ABORTI IN CRESCITA TRA LE DONNE STRANIERE

03 Set 2009

Secondo i dati del rapporto del ministero del Welfare sull’applicazione della legge in materia di gravidanza, diminuiscono gli aborti legali (-48,3% dal 1982 ad oggi), ma non tra le donne straniere. Per quest’ultime la tendenza al ricorso all’aborto è tre volte maggiore rispetto alle italiane, e oltre quattro volte per le più giovani.
Emerge una stretta correlazione tra aborto e dati socio-demografici: età, livello di informazione redditto, accesso ai servizi. E’ evidente che questa stretta correlazione sottolinea anche il livello di inclusione nel sistema della cittadinanza, segnalando in questo caso una difficoltà nei processi di integrazione.

E’ dal 1995 che si è iniziato sistematicamente a rilevare l’informazione sulla cittadinanza delle donne che ricorrono all’aborto.
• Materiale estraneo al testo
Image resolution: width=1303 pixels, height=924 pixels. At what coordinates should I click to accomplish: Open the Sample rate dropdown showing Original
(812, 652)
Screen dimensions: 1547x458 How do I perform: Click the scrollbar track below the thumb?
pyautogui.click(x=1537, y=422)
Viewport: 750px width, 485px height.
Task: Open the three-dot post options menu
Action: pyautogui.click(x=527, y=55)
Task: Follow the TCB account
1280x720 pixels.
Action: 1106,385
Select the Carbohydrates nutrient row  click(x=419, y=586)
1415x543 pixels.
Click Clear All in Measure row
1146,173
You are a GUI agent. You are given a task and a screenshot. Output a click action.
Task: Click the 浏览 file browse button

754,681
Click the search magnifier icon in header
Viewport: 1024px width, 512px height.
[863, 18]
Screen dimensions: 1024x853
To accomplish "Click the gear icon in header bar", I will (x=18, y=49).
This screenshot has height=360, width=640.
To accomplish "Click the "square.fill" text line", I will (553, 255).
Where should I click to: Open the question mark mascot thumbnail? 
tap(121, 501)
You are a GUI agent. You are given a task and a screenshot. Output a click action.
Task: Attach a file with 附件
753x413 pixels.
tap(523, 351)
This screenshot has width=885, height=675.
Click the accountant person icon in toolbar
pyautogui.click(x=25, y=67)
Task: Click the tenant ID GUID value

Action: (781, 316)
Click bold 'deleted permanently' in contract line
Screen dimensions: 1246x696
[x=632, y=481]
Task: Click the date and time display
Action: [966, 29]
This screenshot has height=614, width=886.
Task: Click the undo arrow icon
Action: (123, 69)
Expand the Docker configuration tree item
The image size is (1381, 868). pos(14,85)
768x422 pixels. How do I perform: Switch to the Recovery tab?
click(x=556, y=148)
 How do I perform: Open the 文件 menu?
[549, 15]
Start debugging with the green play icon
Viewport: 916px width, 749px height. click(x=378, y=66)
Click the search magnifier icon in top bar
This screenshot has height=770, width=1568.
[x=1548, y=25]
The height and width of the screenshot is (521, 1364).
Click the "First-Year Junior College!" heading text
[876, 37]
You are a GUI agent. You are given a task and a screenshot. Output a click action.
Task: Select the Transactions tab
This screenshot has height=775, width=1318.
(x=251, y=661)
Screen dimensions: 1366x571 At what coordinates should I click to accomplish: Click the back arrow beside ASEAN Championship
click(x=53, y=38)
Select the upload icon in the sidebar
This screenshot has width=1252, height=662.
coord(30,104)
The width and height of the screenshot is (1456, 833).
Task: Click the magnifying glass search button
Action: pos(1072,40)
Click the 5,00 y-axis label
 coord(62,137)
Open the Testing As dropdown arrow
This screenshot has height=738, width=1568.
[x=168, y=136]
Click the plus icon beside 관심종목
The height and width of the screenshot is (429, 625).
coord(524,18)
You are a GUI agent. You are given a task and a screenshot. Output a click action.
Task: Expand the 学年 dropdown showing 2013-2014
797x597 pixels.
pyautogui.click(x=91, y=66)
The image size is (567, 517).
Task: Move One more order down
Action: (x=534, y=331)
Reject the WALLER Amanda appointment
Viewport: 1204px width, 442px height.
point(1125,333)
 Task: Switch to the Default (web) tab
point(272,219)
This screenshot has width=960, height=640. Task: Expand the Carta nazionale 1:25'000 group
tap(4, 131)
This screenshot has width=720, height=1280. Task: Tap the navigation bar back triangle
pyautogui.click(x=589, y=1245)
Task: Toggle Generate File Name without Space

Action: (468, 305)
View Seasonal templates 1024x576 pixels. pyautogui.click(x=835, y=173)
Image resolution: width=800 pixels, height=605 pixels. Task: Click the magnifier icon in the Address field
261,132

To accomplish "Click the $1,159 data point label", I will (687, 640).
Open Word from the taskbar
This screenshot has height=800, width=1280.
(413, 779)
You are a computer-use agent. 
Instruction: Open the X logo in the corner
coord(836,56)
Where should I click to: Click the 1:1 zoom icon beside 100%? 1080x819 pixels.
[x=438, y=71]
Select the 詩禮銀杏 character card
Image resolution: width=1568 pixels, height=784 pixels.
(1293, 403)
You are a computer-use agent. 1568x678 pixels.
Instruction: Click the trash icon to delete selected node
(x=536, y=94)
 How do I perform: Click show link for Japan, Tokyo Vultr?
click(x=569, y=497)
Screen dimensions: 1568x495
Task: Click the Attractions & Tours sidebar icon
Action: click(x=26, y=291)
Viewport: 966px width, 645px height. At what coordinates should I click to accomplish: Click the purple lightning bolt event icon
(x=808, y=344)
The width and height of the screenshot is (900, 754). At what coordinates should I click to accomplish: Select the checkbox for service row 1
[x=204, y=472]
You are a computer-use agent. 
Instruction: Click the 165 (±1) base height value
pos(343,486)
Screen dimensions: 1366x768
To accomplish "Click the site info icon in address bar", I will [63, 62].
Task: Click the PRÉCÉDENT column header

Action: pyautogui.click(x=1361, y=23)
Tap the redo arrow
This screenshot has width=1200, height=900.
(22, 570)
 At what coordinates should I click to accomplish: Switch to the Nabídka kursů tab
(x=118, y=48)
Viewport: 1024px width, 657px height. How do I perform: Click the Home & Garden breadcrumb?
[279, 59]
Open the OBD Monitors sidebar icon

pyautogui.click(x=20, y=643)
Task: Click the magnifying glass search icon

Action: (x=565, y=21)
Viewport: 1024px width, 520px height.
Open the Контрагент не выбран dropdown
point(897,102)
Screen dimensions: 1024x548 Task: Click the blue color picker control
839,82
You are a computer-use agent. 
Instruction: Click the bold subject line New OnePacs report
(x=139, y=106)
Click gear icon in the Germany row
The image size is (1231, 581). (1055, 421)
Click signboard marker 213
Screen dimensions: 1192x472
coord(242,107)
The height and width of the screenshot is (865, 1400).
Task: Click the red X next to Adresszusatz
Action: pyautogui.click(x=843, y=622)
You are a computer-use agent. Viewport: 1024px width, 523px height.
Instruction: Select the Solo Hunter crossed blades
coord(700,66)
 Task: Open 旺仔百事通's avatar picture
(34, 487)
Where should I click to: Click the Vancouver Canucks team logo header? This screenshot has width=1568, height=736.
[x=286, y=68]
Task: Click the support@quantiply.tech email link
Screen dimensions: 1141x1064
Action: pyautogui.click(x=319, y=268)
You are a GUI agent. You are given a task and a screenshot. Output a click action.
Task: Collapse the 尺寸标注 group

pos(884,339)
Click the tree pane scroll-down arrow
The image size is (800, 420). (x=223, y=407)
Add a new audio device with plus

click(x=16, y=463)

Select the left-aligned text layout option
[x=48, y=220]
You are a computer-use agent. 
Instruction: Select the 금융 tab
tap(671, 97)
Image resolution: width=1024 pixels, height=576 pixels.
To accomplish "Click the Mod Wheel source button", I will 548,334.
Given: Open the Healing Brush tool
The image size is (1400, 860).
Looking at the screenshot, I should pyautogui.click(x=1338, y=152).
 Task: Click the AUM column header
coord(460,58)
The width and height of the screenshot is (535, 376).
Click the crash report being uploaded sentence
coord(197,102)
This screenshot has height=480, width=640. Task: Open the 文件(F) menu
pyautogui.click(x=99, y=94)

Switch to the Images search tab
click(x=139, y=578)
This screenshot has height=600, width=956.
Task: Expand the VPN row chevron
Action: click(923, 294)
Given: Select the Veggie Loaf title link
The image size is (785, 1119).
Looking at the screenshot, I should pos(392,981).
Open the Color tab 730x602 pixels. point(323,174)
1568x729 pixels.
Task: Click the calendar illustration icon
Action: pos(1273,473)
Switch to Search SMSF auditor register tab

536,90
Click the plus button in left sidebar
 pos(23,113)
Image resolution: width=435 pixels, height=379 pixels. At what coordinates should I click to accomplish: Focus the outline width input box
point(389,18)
Quell’anno le donne straniere che lo fecero furono 8.967. Nel 2007 saranno 40.224 (dalle quali però bisogna scalare le 6.825 venute appositamente dall’estero), il 32,2% del dato nazionale.

Dal tasso di abortività specifico per classe di età elaborato dall’Istat per il 2005 risulta che per le straniere è di 3, 4 volte superiore. E’ più alto per tutte le classi di età, ma la differenza aumenta per le classi di età più giovani: se per le italiane tra i 18-24 anni è del 10.5% per le straniere è del 46,1%.

Il rapporto riferisce anche alcune risultanze di un’indagine del 2004 curata dall’Istituto Superiore di Sanità in collaborazione con l’ASP Lazio.
Da quest’indagine risulta una scarsa conoscenza della fisiologia della riproduzione e dei metodi per la procreazione responsabile: “una parte consistente delle donne non è stata in grado di identificare il periodo fertile”.

Tra le donne dell’Est Europa il coito interotto risulta il metodo più utilizzato. Tra quelle del Sud America pillola e preservativo risultano spesso aver fallito per un uso non corretto.

Le motivazioni più frequenti per il ricorso all’aborto sono l’aver raggiunto il numero di figli desiderato e i problemi economici.

Quasi sempre è il consultorio pubblico o un servizio IVG (Interruzione volontaria della Gravidanza) a rilasciare il documento per l’aborto.

Lo studio, infine, evidenzia la necessità di promuovere l’offerta attiva di counselling sui metodi della procreazione responsabile.